EXTRAIT CHOISI ::
Crédit photo : Li-Ning international
Rio 2016, l'exception en or
Car Chen Long arrivait à Rio avec peu de certitudes, après une année 2016 des plus compliquées pour lui. Son dernier titre en date: le Danemark Open d'Octobre 2015, qui précède une véritable traversée du désert pour le joueur chinois en Super Series. Une disette toujours en cours à l'heure où ces lignes sont écrites.
Après avoir déclaré forfait pour les Internationaux de France, il est battu par Lee Chong Wei en finale du China Open puis en quarts de finale de l'open de Hong Kong. Il est également défait en demi finale des Masters Finals par Viktor Axelsen. Chen Long commence l'année 2015 comme il a terminé la précédente, ses performances en dent de scie ne lui permettant pas de faire mieux qu'une finale à l'Open de Malaisie. Il ne dépasse même pas le stade des quart de finale lors de l'Open d'Australie, dernier Super Series avant les Jeux Olympiques de Rio. Sous le feu des critiques, le quasi-ex favori pour l'or olympique plie mais ne rompt pas.

DONNÉES FOURNIES ::
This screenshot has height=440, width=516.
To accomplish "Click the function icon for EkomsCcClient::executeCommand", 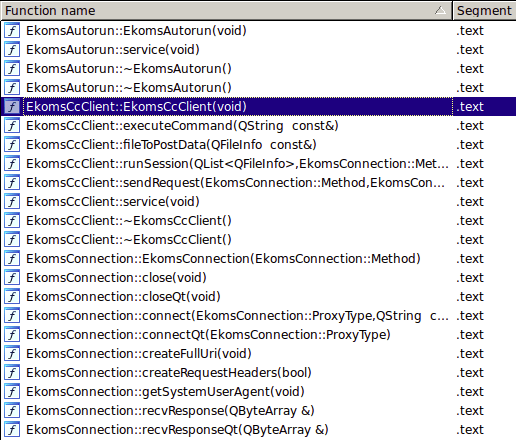I will coord(12,126).
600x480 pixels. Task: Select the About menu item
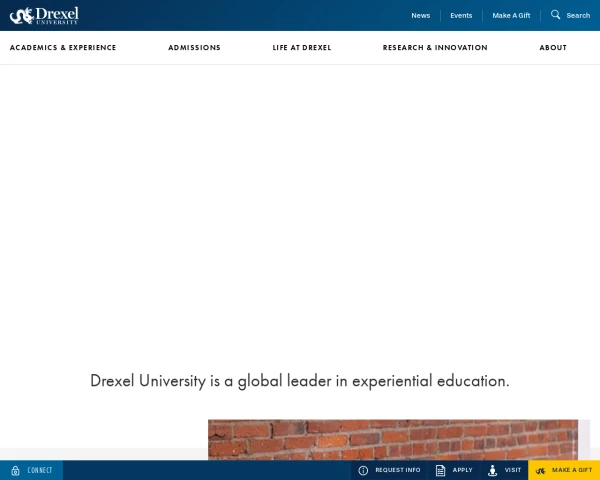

L'EXERCICE ::
Selon l'extrait choisi, quel est le dernier titre remporté par Chen Long avant son arrivée à Rio ? Les données ne sont pas utiles ici.

RÉPONSE À L'EXERCICE ::
Le Danemark Open d'octobre 2015.